Le Settimane Sociali ascoltano i politici – di tutti gli schieramenti – in vista del Convegno ecclesiale nazionale di Firenze (9-13 novembre 2015). Proprio per “favorire l’adeguata preparazione di questo importante appuntamento decennale della Chiesa in Italia” la Presidenza della Conferenza episcopale italiana ha deciso di prorogare il mandato dell’attuale Comitato scientifico e organizzatore, che ha curato le Settimane sociali di Reggio Calabria (2010) e Torino (2013), riconoscendo il “prezioso e valido contributo” che il Comitato “ha già fornito e potrà continuare a offrire” in vista del grande evento ecclesiale.
La domanda di fondo posta ai rappresentanti della politica è la loro visione del futuro per l’Italia e delle condizioni necessarie per tornare a crescere e svilupparsi, “dove per sviluppo intendiamo un passaggio da condizioni meno umane a condizioni più umane”.

§ Sezione dati:
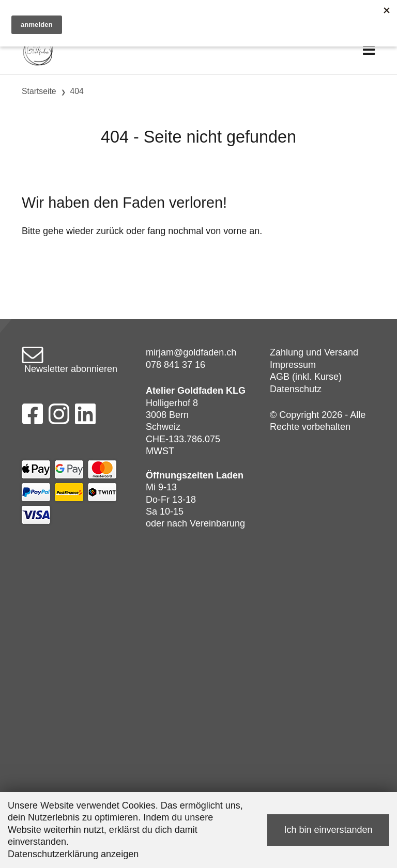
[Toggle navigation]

§ Compito assegnato: Riporta parola per parola il passo del testo sulle Settimane Sociali che parte da "Le Settimane Sociali ascoltano" e arriva fino a "grande evento ecclesiale.".

§ Soluzione svolta:
Le Settimane Sociali ascoltano i politici – di tutti gli schieramenti – in vista del Convegno ecclesiale nazionale di Firenze (9-13 novembre 2015). Proprio per “favorire l’adeguata preparazione di questo importante appuntamento decennale della Chiesa in Italia” la Presidenza della Conferenza episcopale italiana ha deciso di prorogare il mandato dell’attuale Comitato scientifico e organizzatore, che ha curato le Settimane sociali di Reggio Calabria (2010) e Torino (2013), riconoscendo il “prezioso e valido contributo” che il Comitato “ha già fornito e potrà continuare a offrire” in vista del grande evento ecclesiale.